Vettel só foi ultrapassado uma vez

Em 2016 houve um piloto que só por uma vez viu alguém passar por ele: Sebastian Vettel. E quem foi o único a conseguir ultrapassar o alemão da Ferrari ? Não, não foi o novo campeão mundial (entretanto reformado) Nico Rosberg, nem Hamilton... mas, lá está, Max Verstappen, no GP do Brasil, à chuva, naquele que foi o melhor desempenho do holandês.

Na contabilidade geral, a equipa que mais ultrapassagens conseguiu foi a Red Bull, com 136 no total: 61 de Daniel Ricciardo, 60 de Verstappen e 15 de Daniil Kvyat. Já os dois Mercedes foram os menos ultrapassados: apenas sete vezes (Nico Rosberg em quatro e Hamilton em três).

Fernando Alonso foi o piloto que ganhou mais lugares na primeira volta dos grandes prémios (41). O espanhol prometeu ontem continuar a galgar lugares na McLaren-Honda em 2017, acabando assim com os rumores de que poderia ser candidato à vaga de Rosberg na Mercedes.

Maldonado quer voltar

Pastor Maldonado ainda não desistiu da Fórmula 1 e revelou que está a trabalhar para regressar à competição. "Tenho estado em conversações com algumas equipas e estou bastante otimista", afirmou o piloto venezuelano, que correu pela Williams e pela Lotus até 2015, quando viu o seu maior patrocinador retirar o apoio, o que o deixou de fora do Circo em 2016 .

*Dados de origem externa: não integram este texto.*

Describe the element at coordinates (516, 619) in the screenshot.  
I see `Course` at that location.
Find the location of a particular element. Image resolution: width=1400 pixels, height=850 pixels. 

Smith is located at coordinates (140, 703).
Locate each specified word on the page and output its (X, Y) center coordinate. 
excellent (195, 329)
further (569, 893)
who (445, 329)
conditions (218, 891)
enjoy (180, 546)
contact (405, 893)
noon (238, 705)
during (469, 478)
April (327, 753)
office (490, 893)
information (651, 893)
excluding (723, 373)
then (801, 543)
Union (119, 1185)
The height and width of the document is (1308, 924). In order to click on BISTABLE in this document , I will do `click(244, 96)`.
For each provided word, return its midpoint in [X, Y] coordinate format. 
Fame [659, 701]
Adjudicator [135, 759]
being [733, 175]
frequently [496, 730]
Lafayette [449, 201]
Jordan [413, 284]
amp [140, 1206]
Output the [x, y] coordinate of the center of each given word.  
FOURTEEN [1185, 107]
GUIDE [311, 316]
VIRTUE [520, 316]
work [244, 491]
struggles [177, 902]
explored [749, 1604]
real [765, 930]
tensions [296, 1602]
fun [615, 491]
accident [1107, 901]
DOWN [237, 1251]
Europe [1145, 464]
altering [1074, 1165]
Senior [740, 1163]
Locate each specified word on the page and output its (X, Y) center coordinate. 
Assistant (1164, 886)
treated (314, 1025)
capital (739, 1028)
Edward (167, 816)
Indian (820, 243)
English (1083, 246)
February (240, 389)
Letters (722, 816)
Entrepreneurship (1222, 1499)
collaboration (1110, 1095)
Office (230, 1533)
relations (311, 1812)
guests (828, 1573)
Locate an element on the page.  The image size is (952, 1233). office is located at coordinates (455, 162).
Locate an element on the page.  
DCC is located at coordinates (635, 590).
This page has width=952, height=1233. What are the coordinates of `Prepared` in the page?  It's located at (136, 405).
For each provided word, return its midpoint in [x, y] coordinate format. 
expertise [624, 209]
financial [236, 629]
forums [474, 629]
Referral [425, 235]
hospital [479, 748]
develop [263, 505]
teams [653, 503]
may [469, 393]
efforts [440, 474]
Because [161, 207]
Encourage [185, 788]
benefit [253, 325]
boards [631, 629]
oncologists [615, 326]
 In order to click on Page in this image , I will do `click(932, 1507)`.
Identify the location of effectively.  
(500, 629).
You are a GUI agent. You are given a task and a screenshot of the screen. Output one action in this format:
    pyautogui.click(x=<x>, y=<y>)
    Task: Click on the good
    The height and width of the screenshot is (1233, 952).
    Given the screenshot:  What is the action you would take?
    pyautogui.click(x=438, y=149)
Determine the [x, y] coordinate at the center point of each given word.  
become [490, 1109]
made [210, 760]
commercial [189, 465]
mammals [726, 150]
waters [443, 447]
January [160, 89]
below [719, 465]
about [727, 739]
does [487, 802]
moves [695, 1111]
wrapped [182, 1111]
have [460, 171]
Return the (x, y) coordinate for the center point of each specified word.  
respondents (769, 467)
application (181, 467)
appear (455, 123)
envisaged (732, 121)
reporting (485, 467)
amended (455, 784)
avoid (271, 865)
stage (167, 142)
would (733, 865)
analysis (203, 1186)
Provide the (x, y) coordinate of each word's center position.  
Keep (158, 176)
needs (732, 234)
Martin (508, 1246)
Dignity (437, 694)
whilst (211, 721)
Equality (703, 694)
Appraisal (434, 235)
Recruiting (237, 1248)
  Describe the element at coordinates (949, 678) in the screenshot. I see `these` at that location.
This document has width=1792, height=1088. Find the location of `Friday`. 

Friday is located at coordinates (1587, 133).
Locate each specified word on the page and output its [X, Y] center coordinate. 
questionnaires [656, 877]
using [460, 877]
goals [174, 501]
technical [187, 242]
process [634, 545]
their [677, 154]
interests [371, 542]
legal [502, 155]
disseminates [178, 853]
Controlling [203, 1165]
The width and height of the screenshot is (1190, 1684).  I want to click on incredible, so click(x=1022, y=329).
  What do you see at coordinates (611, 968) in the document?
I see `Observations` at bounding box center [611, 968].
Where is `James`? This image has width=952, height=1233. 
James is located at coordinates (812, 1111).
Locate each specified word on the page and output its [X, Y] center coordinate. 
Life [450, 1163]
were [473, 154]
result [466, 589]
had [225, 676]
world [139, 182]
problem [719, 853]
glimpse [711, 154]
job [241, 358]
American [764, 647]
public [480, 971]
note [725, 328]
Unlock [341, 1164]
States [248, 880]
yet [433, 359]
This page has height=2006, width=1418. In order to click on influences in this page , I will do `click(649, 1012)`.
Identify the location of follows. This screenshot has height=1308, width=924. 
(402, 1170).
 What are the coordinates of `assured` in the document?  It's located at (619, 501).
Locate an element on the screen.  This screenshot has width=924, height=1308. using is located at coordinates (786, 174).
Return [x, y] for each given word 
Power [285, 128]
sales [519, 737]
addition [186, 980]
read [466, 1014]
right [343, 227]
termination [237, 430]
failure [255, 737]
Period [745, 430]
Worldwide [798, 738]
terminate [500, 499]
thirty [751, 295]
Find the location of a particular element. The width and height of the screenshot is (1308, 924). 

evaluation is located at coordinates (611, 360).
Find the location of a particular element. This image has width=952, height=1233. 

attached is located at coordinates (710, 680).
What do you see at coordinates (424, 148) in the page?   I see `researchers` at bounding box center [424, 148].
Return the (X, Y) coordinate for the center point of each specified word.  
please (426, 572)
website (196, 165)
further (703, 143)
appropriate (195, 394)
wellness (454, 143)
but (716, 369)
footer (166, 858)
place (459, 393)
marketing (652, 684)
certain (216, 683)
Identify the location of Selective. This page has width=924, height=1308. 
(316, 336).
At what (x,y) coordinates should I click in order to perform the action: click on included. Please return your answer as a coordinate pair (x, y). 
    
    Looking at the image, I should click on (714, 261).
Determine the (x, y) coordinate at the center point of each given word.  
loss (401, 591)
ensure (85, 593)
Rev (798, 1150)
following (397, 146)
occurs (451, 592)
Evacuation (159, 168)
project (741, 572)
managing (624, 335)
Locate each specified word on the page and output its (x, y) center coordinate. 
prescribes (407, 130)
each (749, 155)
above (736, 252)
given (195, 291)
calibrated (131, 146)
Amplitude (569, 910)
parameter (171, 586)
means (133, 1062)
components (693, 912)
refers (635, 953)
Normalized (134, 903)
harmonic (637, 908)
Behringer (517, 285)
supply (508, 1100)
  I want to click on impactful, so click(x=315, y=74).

"Infelizmente, algumas situações tiraram-me da F1 e, como todos sabem, regressar pela porta da frente nunca é fácil. No início foi duro aceitar estar fora da competição, mas depois senti-me melhor quando vi a performance da Renault", explicou, sem excluir outras categorias: "Espero estar na grelha de partida no GP da Austrália. Obviamente, não excluo outras categorias, mas a intenção é a F1."